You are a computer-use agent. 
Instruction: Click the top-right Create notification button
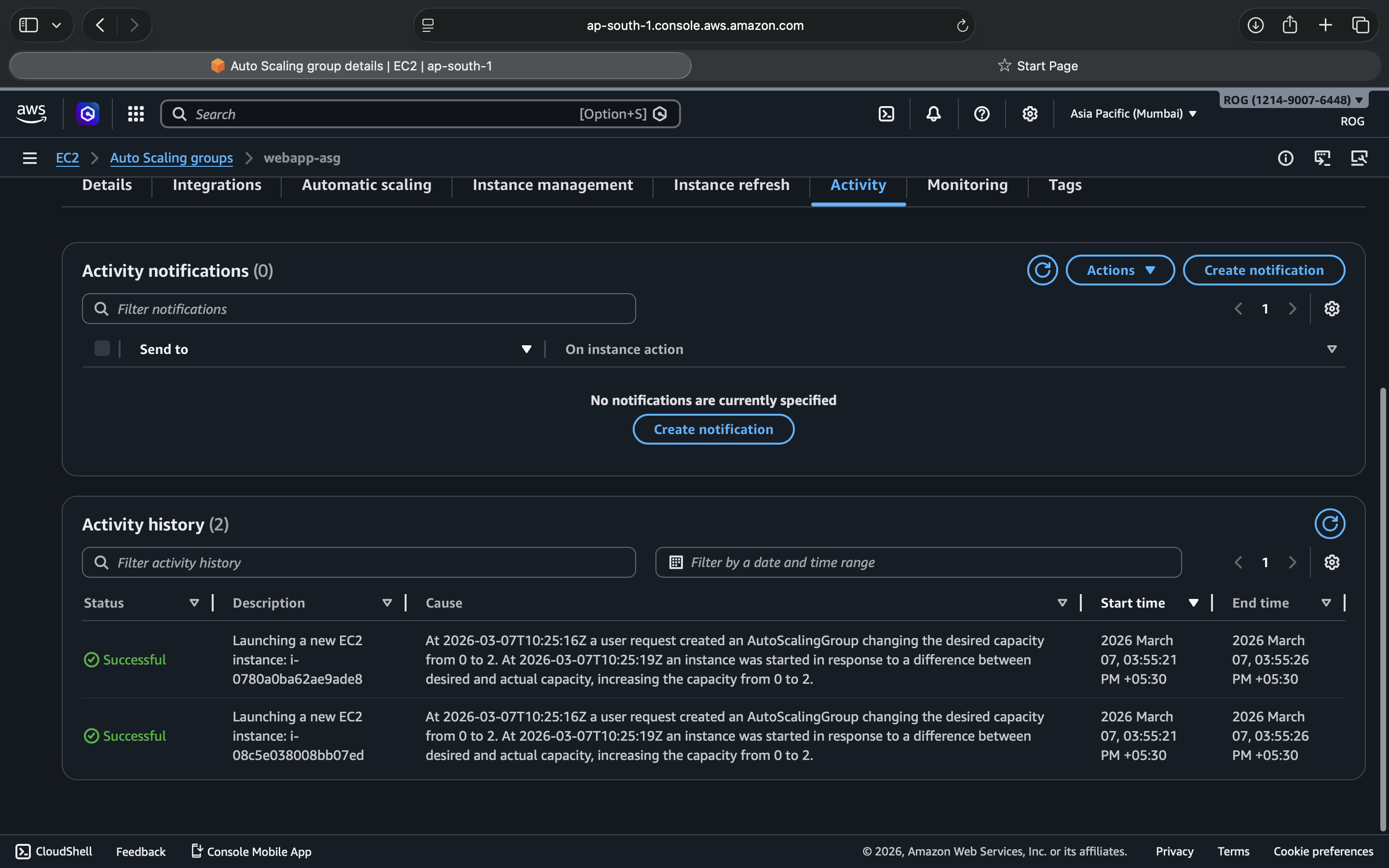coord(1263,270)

----

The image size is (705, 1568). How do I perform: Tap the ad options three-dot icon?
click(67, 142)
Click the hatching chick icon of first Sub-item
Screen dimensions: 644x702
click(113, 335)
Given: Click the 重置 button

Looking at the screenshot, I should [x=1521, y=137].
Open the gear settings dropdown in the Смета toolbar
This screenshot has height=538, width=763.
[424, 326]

----

* [SET EXERCISE] Rewrite the items starting at the line containing "You are a computer-use agent." and ending after the line containing "coord(1263,270)", with "Create notification" replaced by "Add notification" and nothing else changed. Leave the pictures out of your answer.

* [SOLUTION FOR THIS EXERCISE]
You are a computer-use agent. 
Instruction: Click the top-right Add notification button
coord(1263,270)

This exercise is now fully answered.